- **WORK INSTRUCTION**
Please convert the data, starting at the beginning and ending at the line that contains "Task: Click on", into a Markdown table with the columns Row and Line, leaving out any blank lines.
─── DATA
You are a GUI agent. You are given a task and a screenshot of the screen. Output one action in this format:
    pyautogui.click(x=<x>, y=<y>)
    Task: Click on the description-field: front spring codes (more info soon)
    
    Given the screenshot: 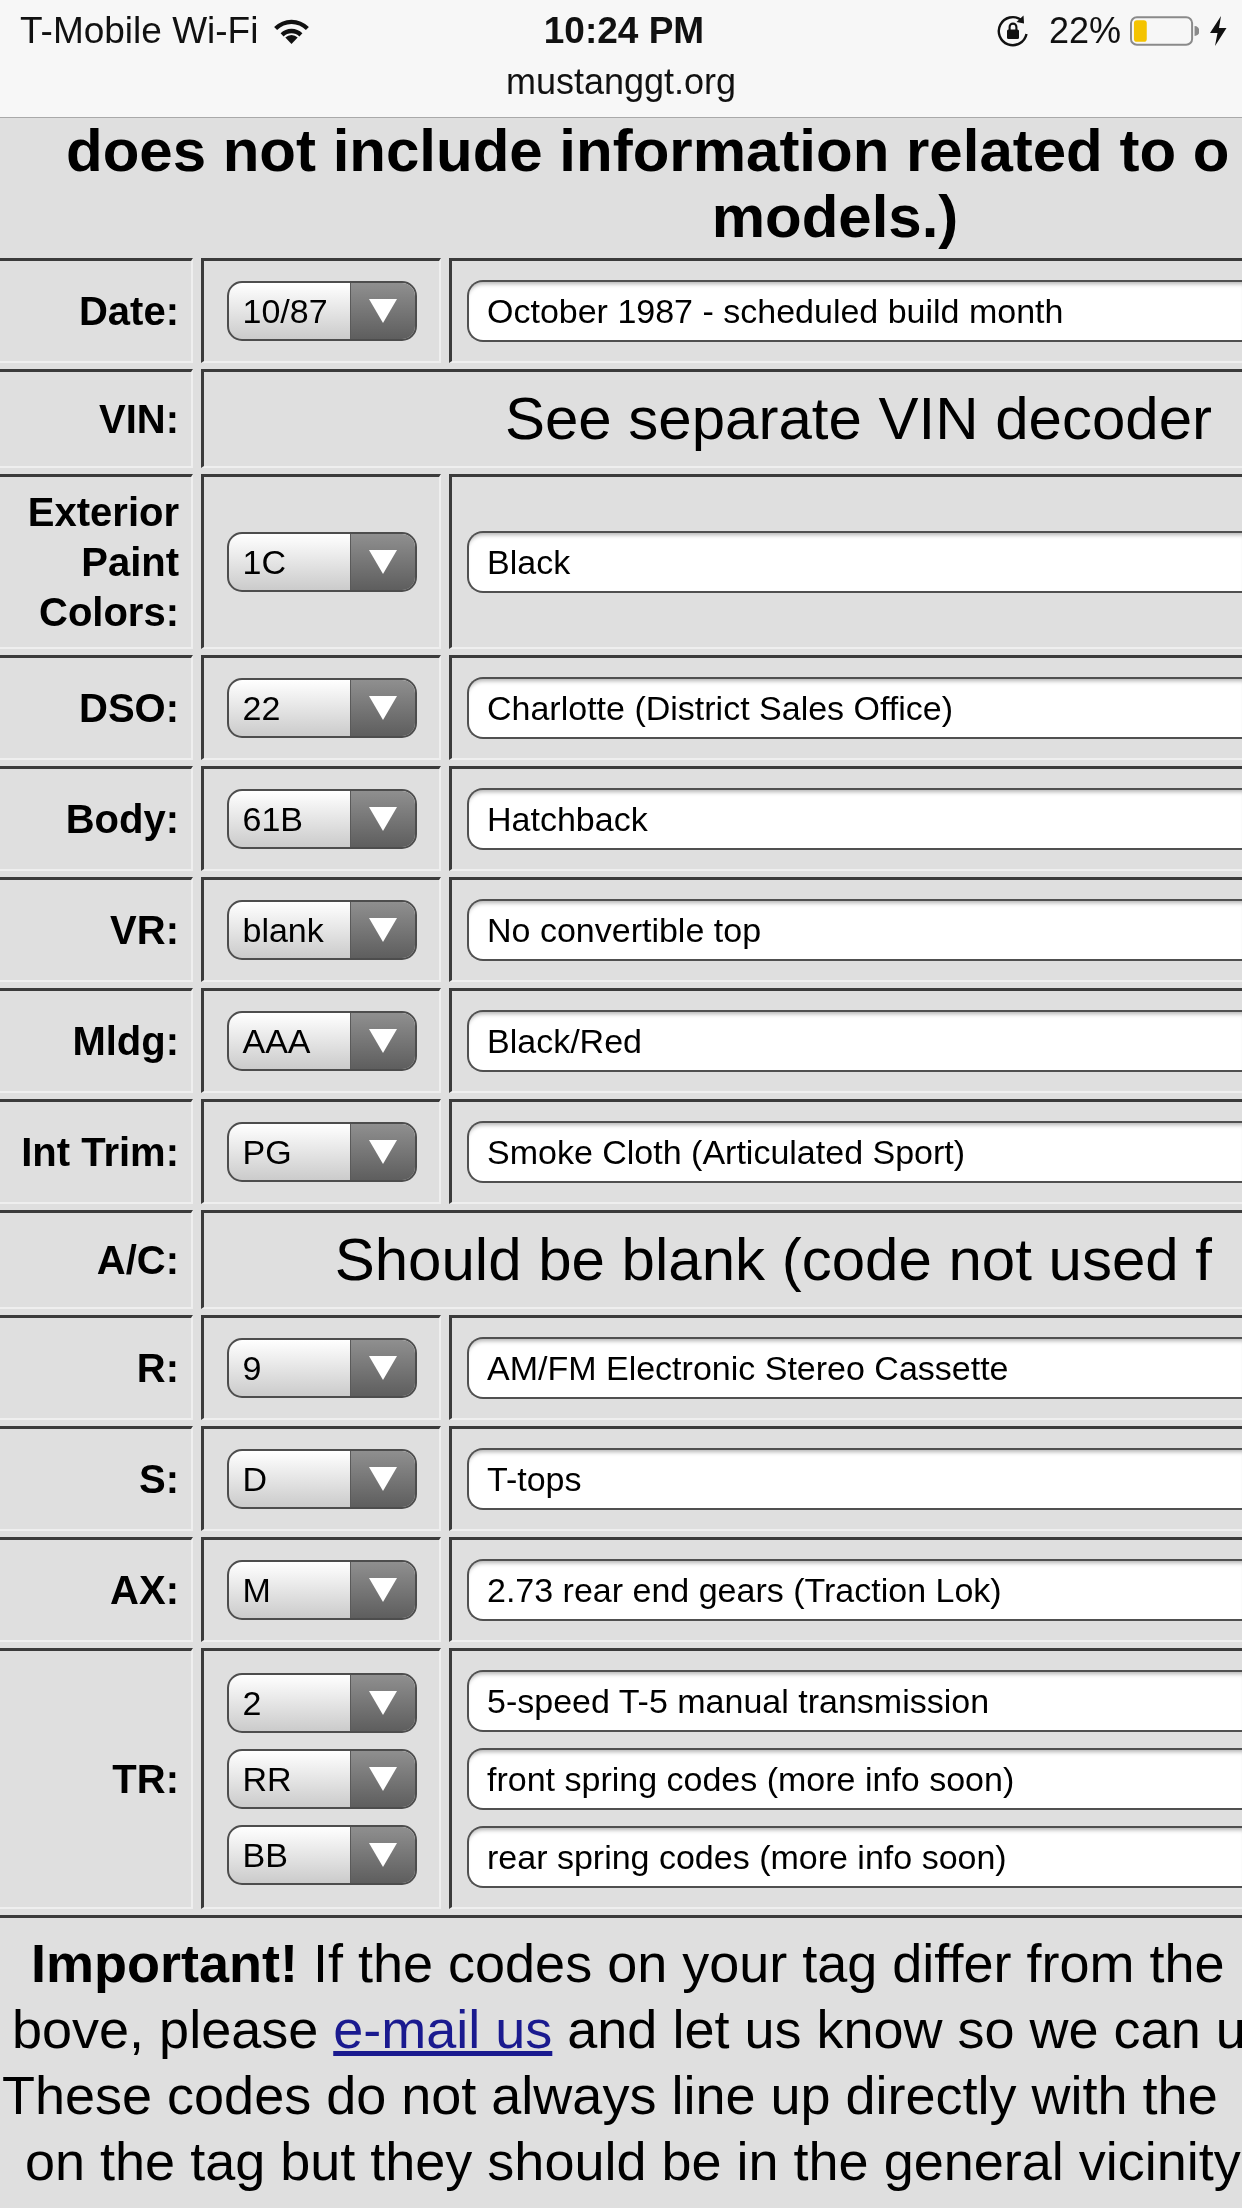 What is the action you would take?
    pyautogui.click(x=854, y=1779)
──────
- **RESULT OF THE EXERCISE**
| Row | Line |
|---|---|
| 1 | You are a GUI agent. You are given a task and a screenshot of the screen. Output one action in this format: |
| 2 |     pyautogui.click(x=<x>, y=<y>) |
| 3 |     Task: Click on the description-field: front spring codes (more info soon) |